▶ [DATA]

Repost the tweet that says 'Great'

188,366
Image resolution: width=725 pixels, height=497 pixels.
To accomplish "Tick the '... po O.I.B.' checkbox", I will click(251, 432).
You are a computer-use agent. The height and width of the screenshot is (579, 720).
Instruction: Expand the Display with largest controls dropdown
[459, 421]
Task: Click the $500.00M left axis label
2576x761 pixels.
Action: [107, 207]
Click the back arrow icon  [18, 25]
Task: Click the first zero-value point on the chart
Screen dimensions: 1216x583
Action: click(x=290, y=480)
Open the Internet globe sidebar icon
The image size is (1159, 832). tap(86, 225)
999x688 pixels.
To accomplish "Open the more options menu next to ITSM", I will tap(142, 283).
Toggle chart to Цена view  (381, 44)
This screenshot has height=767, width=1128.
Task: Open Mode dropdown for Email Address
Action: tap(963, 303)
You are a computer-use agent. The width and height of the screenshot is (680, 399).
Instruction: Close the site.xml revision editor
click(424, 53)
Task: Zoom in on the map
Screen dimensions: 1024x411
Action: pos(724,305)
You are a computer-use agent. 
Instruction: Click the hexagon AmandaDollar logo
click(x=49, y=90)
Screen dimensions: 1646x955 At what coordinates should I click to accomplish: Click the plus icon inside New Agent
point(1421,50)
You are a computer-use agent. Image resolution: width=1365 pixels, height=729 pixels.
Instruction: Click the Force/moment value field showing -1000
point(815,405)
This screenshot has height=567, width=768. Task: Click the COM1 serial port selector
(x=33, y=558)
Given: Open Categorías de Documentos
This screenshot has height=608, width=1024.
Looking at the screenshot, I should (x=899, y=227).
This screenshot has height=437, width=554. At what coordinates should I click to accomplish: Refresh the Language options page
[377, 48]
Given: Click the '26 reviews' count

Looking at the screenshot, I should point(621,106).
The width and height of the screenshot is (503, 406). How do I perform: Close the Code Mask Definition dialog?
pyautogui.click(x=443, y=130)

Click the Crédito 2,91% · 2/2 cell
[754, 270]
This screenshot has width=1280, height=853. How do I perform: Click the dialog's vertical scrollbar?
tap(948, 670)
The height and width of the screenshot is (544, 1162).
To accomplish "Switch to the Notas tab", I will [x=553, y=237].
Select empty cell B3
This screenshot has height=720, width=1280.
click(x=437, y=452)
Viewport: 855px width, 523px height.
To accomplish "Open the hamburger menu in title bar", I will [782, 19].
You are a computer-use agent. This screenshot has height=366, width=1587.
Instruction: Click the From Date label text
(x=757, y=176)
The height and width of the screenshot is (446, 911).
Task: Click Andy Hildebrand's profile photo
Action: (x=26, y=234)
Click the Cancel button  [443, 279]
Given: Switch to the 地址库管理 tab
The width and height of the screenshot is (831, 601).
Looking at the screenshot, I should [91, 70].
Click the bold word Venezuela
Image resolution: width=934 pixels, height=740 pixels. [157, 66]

▶ [THE TASK]
Every line containing the word "computer" should be copied from the material.

▶ [ANSWER SPACE]
You are a computer-use agent. The height and width of the screenshot is (579, 720).
You are a computer-use agent. The width and height of the screenshot is (680, 399).
You are a computer-use agent. 
You are a computer-use agent. Image resolution: width=1365 pixels, height=729 pixels.
You are a computer-use agent. This screenshot has height=366, width=1587.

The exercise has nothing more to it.